« Quatuor » : Anna Enquist interroge la fin de la politique culturelle en Hollande

3 janvier 2016 Par Yaël | 0 commentaires

Fidèle à ses thèmes musicaux de prédilection, Anna Enquist, l’auteure du Secret et de la Blessure est de retour chez Actes Sud avec un roman qui suit un talentueux Quatuor semi-amateur. L’occasion pour l’auteure d’interroger en parallèle l’effet de la fin des subventions à la culture dans son pays et le traitement des personnes âgées. Un roman qui aurait pu être épatant s’il ne pêchait par une fin un peu trop mouvementée pour laisser la réflexion s’imprégner. Sortie le 3 février 2015. 

Note de la rédaction :

Caroline et Jochem ont perdu leurs deux enfants dans un accident de bus tragique. Alors qu’il est luthier et elle médecin (après avoir délaissé le conservatoire), leur nouveau et seul moment de répit est de réussir à jouer en quatuor avec deux de leurs amis la généreuse infirmière Heleen et le directeur de salle excentrique et père célibataire Hugo. Pour leur prochain concert, il mettent au programme le quatuor « dissonance » de Mozart et pensent à la fameuse « Jeune-fille et la mort » de Schubert. Alors que Caroline a du mal à faire face à ses patients le jour, retrouver son professeur et amant de jeunesse, Rainer, qui ne sort plus de chez lui à l’approche des 80 ans lui fait se poser des questions sur les nouvelles manières dont au demande aux médecins de traiter les personnes très âgées, envoyées en maison et placées sous sédatifs au lieu d’avoir de l’assistance (plus chère) à la maison. De son côté, Hugo est pressurisé par les politiques pour rentabiliser sa salle de spectacles et se rend bien compte qu’il la loue principalement à des entreprises qui n’ont rien à voir avec l’art ou la culture. Heleen, enfin, donne généreusement de son temps au-delà de ses trois enfants et de son travail et a une correspondance abondante avec un prisonnier de droit commun…
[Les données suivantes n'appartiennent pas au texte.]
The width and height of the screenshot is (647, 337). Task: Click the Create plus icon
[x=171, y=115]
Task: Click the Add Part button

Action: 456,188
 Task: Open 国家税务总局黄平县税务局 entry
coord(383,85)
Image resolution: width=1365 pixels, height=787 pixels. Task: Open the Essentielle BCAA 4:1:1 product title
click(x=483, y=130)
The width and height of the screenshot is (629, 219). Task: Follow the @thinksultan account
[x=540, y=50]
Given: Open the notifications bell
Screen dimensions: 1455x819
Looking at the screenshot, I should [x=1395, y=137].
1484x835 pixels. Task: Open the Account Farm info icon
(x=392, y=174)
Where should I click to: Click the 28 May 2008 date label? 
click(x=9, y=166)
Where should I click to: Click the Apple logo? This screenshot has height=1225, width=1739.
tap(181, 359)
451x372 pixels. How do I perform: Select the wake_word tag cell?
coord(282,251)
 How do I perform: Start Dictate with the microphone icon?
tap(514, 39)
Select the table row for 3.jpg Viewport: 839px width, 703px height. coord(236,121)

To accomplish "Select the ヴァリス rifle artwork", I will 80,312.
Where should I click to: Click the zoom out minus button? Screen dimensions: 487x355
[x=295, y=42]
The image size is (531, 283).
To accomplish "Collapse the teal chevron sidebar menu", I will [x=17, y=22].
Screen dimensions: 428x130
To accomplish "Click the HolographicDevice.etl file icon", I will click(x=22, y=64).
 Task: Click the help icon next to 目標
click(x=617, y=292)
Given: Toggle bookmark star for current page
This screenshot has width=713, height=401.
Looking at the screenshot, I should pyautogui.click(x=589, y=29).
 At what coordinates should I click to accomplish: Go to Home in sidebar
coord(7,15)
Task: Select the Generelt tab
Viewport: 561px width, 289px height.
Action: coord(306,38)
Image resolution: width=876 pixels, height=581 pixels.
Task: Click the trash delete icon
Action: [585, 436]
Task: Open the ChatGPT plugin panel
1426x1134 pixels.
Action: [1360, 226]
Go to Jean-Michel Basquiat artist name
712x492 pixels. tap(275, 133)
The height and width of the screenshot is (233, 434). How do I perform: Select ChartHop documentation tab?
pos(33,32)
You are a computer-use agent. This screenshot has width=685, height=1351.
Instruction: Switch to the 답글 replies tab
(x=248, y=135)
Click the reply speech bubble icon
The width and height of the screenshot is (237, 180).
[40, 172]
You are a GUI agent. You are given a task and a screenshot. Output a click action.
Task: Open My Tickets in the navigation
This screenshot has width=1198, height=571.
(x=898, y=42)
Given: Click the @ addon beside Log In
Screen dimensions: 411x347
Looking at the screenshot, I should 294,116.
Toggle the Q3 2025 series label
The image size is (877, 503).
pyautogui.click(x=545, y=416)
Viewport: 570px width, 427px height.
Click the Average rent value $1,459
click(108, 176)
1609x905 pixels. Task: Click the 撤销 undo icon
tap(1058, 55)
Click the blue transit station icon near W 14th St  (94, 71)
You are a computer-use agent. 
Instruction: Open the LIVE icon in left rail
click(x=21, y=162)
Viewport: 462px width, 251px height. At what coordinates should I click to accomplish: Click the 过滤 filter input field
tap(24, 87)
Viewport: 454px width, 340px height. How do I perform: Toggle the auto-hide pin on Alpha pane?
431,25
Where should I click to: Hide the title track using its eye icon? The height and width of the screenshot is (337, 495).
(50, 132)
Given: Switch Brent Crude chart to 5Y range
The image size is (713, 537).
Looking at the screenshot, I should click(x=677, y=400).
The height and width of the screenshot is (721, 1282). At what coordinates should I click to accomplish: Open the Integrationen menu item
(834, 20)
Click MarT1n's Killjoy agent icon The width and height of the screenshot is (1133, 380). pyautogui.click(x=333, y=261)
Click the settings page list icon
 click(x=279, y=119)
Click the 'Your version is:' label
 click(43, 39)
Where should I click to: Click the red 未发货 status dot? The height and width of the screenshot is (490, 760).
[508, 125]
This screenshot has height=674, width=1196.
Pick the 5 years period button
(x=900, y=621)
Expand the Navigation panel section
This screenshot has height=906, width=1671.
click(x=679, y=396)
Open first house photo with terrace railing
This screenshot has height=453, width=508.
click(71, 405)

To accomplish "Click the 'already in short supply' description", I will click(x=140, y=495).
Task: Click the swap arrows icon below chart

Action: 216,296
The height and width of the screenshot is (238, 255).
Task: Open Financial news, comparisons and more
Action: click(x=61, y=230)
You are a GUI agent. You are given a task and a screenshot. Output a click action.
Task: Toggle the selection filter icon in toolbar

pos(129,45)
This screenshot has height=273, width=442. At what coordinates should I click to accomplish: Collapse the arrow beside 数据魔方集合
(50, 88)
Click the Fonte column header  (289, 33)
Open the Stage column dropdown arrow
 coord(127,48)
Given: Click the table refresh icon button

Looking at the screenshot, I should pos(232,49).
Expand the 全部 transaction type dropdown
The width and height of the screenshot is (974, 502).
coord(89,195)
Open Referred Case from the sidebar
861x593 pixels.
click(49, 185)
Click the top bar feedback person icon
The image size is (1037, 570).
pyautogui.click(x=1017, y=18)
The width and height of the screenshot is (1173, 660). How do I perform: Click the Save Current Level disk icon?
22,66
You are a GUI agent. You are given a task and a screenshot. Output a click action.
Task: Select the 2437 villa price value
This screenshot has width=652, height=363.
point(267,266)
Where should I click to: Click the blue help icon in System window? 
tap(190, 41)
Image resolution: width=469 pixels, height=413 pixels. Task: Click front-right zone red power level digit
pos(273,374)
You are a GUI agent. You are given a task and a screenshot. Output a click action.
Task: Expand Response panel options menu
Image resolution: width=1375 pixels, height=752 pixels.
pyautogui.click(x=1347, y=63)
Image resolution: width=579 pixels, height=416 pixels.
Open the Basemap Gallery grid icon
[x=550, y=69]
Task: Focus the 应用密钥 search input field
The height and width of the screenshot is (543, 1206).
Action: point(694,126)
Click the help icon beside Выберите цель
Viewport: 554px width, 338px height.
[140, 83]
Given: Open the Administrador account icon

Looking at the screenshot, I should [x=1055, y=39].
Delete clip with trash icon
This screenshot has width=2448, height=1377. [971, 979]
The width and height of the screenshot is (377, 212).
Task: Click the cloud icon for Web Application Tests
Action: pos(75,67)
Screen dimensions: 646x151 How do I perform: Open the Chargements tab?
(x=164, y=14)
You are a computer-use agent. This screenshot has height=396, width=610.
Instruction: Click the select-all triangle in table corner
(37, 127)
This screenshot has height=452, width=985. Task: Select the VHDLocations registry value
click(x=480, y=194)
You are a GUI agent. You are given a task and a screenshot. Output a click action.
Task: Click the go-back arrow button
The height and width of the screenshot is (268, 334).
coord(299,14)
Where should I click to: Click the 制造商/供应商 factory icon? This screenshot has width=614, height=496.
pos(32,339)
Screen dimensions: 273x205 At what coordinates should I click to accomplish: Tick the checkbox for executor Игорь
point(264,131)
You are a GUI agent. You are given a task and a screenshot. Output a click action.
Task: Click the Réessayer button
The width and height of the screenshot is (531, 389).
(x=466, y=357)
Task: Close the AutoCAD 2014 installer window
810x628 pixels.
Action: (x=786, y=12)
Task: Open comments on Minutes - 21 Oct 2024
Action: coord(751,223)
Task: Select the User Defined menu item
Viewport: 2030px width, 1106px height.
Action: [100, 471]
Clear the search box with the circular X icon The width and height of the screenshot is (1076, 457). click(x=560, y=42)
A travers quatre personnages principaux, un vieux violoncellistes et les enfants vivants ou morts, c’est tout un pan de la société néerlandaise qui est abordé par ce roman très riche. Dans les Pays-Bas de l’après 2012 où les budgets alloués à la culture ont été dramatiquement revus à la baisse, l’amour de la musique et de sa transmission fait passer les personnages principaux pour des fantômes aussi blessés que les seniors qu’on enterre avant leur mort dans des institutions. L’intrigue est prenante, les personnages bien ficelés… Si bien qu’on se demande pourquoi l’auteure a décidé de finir son roman dans un coup d’éclat de violence qui est aussi un coup de théâtre un peu gratuit. On sort de cette fin dérouté, là où l’on aurait pu commencer à réfléchir de manière incarnée sur quel type de société et quel rapport à la culture l’on souhaite pour nous et nos enfants.

Anna Enquist, Quatuor, trad. Emmanuelle Tardif, Actes Sud, 304 p., 21.90 euros. Sortie le 3 février 2016.